We are seeking a skilled Information Security GRC Specialist to join our organization. This role will be pivotal in maintaining and enhancing our ISO 27001 Information Security Management System (ISMS).
Job Description
This is an exciting opportunity for a senior information security or risk and compliance professional to drive security GRC initiatives across the business. As a key member of our security team, you will contribute to various information IR/security-related projects as the GRC Subject Matter Expert (SME) as required.
* Manage and enhance the ISO 27001 ISMS and any future frameworks.

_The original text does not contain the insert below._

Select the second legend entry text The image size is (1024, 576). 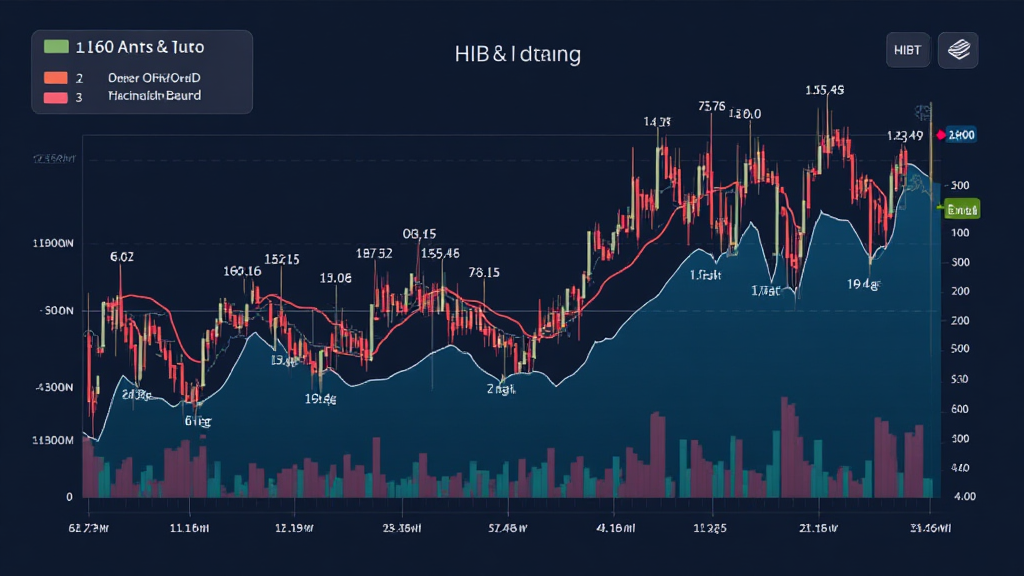pos(154,77)
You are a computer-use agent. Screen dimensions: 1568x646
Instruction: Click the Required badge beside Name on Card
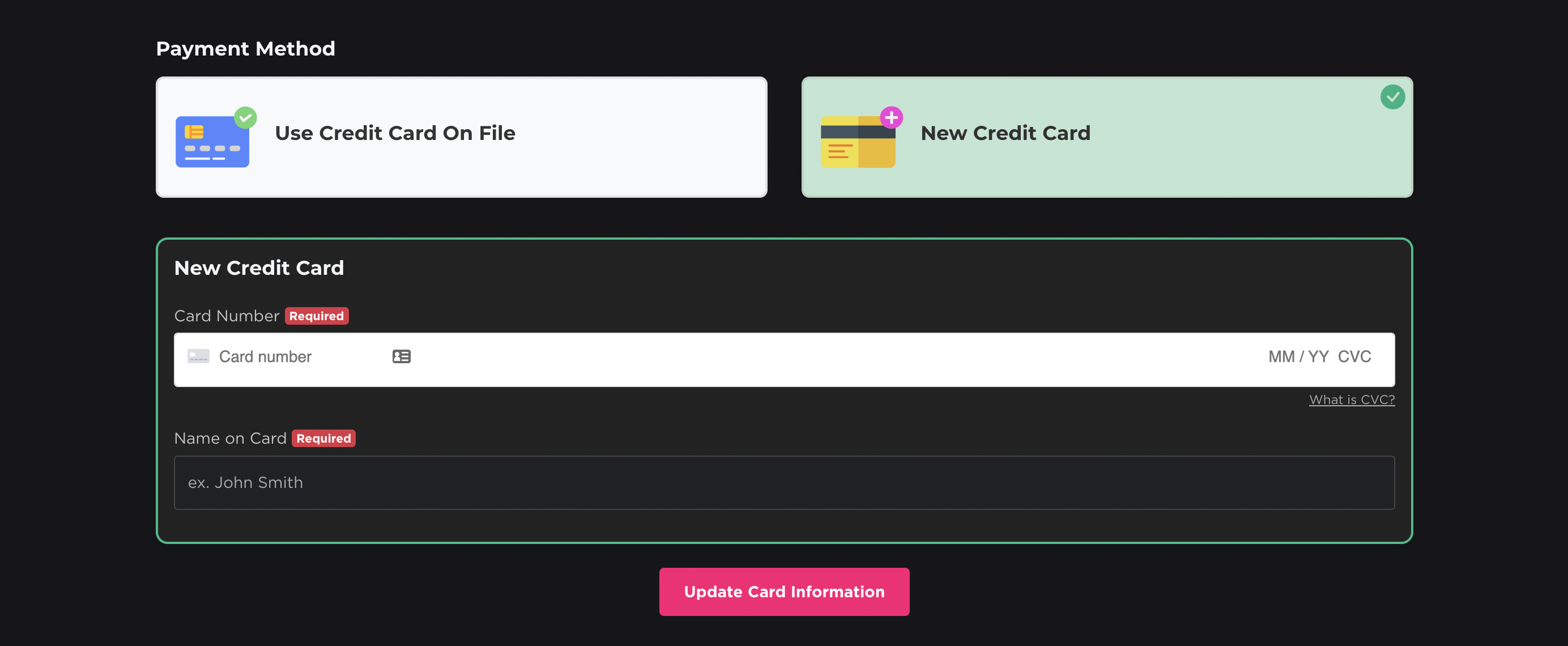tap(324, 439)
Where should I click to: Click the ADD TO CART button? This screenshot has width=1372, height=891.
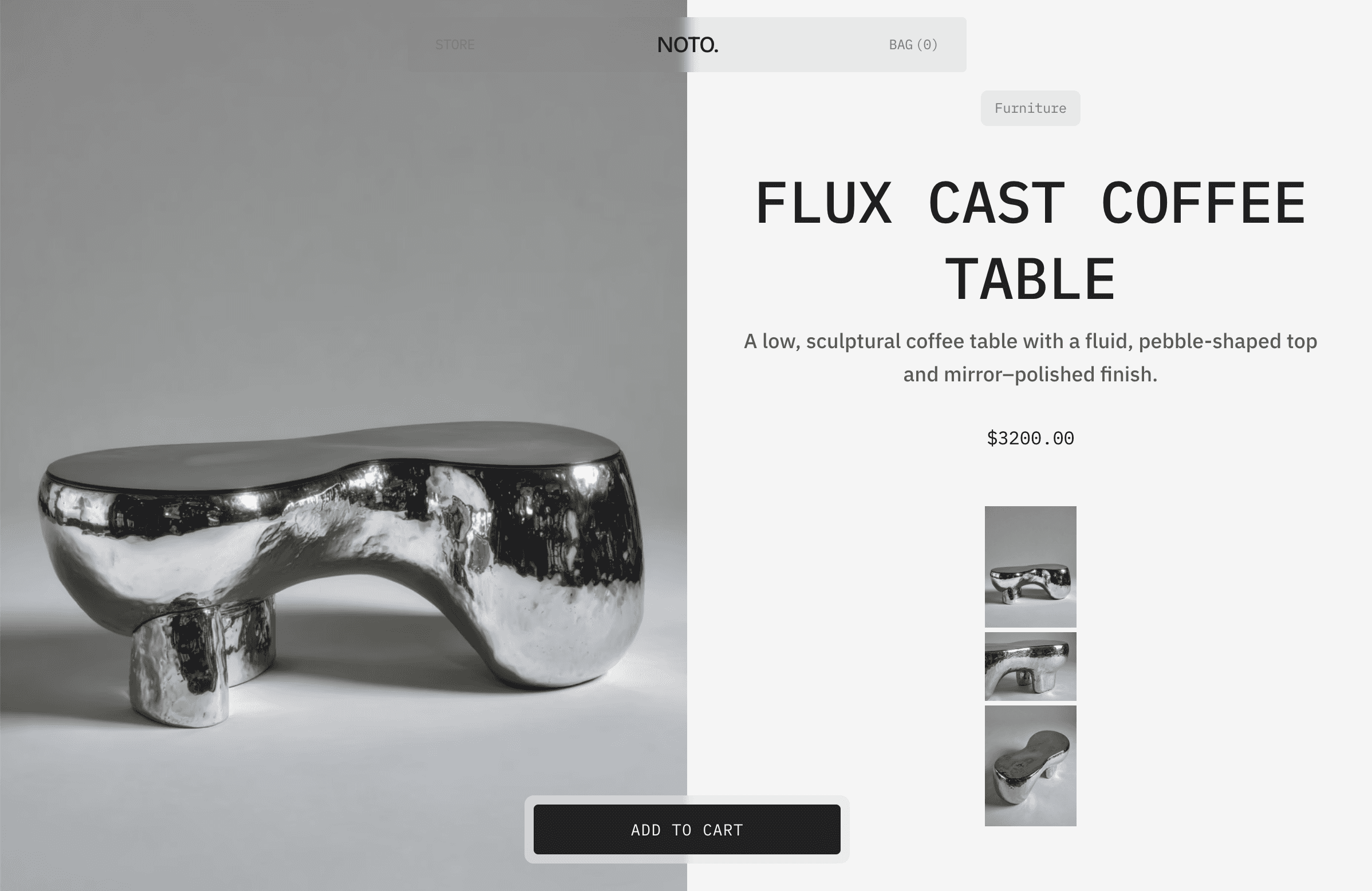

* Provide guidance, recommendations, and support to internal and external stakeholders on security and privacy initiatives, including regulatory compliance and vendor security assessments.
* Develop and implement policies and procedures to strengthen information security and privacy efforts.
Required Skills and Qualifications
To be successful in this role, you will need:
* Hands-on experience in implementing and managing an ISO 27001 ISMS.
* Demonstrated expertise in a senior information security or risk and compliance role.
* At least five years of experience in risk, compliance, or information security-related fields.
Benefits
You will be joining a well-established security team that already has a high capability. The organization is ISO 27001 2022 compliant and has a friendly yet high-performing team culture.
Others
The ideal candidate will have a strong understanding of various technologies, including infrastructure and software development practices, and comprehensive knowledge of information security methodologies, tools, controls, policies, and frameworks.